The reverse pass also needs
g.(Cbar) * B' and A' * g.(Cbar), but the fact that we have two instances of g.(Cbar) here means we should probably evaluate g just once per element of Cbar.

However, perhaps somewhat related to #40, we should add support for batching matrix operations of different sizes as well -- in particular, the reverse pass of

gCbar = g.(Cbar)
Abar = gCbar * B'
Bbar = A' * gCbar

should perhaps be evaluated with one function call that can minimize the (already low) threading and synchronization overhead.

Ideally, we'd have an API of doing this a little more generically, but it'd help for allocating threads to know that a lot of the array dimension here are the same.

[DilumAluthge]

I'm assuming that here g is the adjoint of f?

[chriselrod]

Yes, in the example if f === tanh then g(x) = x * muladd(-x, x, 1).

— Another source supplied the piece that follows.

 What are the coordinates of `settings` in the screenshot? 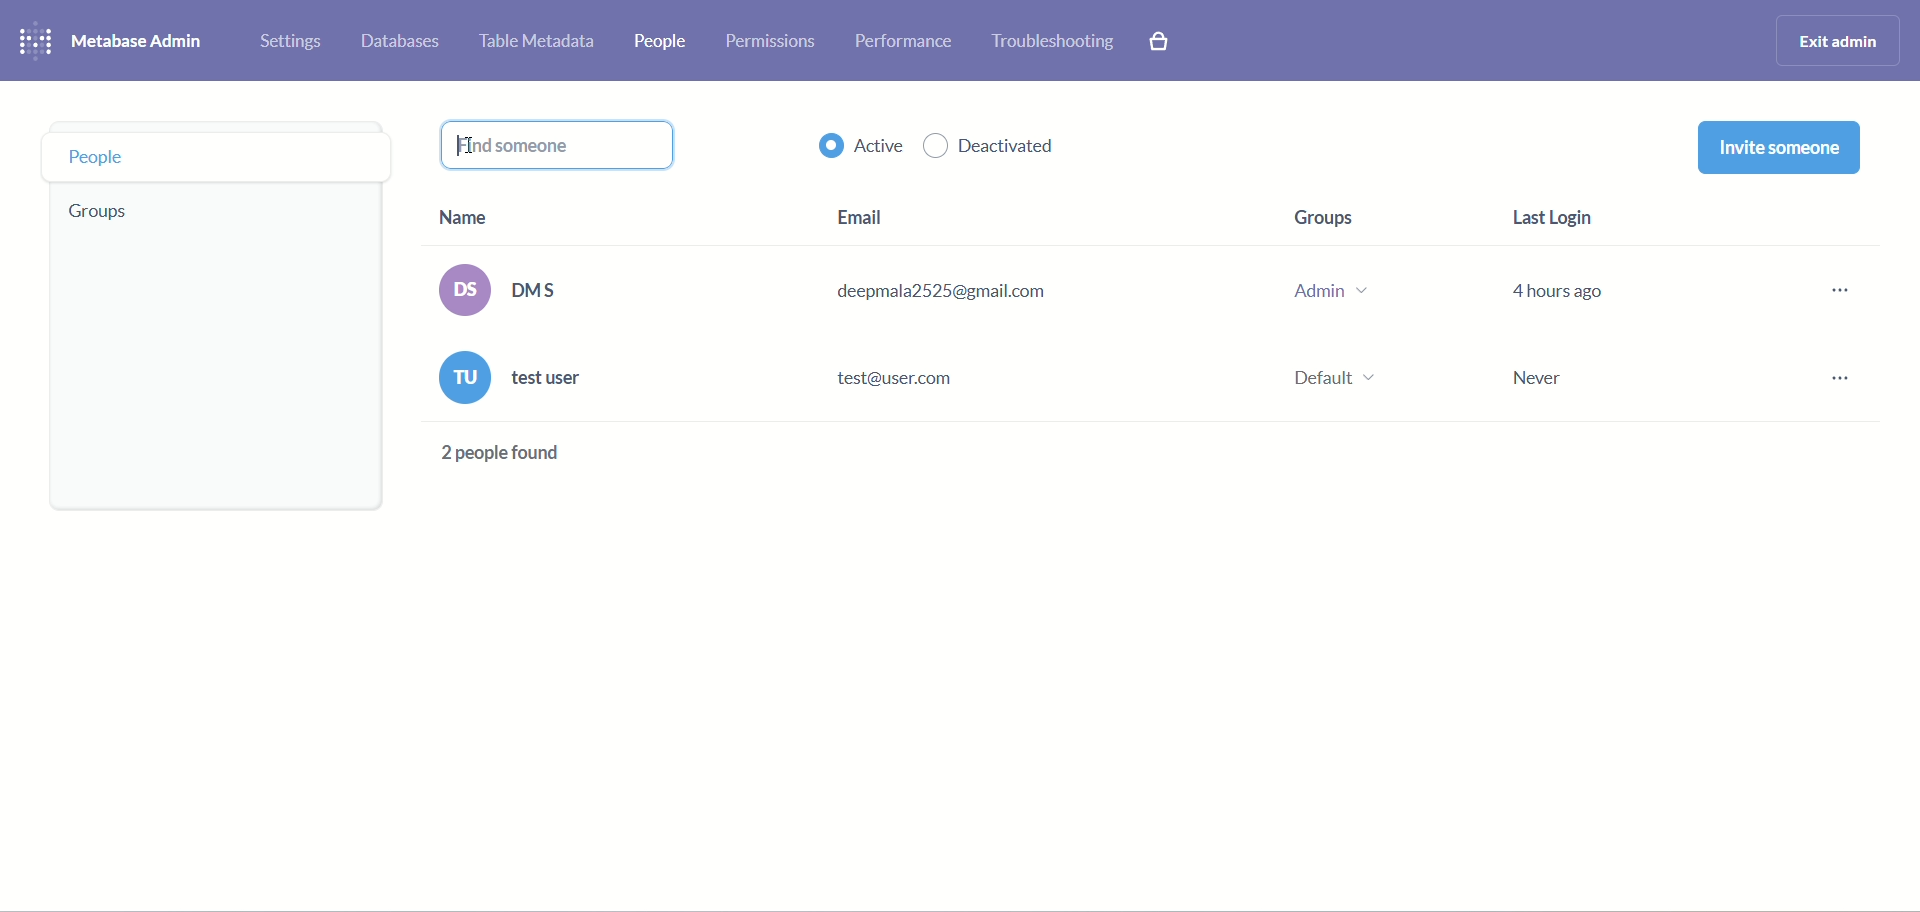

Although of course f and g would be arbitrary (so long as they're defined on numbers), it's just the primary use case and motivation would involve g = f'.

I think this is a compelling use case for Octavian. While performance is close to MKL at smallish sizes, I think we'd have a nice advantage over the current dense layer implementation which looks like this on the forward pass (x is the bias vector, normally called b):

C = A * B
@. C = f(C .+ x)

Note that the broadcast is single threaded. I imagine we could get a nice performance advantage at the sizes people would actually consider CPU-training over MKL, and definitely over the default OpenBLAS through this fusion and threading the entire operation.

[DilumAluthge]

I think this is a compelling use case for Octavian. While performance is close to MKL at smallish sizes, I think we'd have a nice advantage over the current dense layer implementation which looks like this on the forward pass (x is the bias vector, normally called b):

C = A * B
@. C = f(C .+ x)

Note that the broadcast is single threaded. I imagine we could get a nice performance advantage at the sizes people would actually consider CPU-training over MKL, and definitely over the default OpenBLAS through this fusion and threading the entire operation.

This is really exciting!

[DilumAluthge]

Note that the broadcast is single threaded.

Two questions:

1. Can we vectorize the broadcast by using @avx?
2. Would it make sense to try to multi-thread the broadcast?

[chriselrod]

Yes and yes.

The goal would be to just launch threads once per pass (i.e., once for forward, and once for back).
This would reduce threading overhead, and also let us make sure locality is good / minimize how much data has to be move between cores.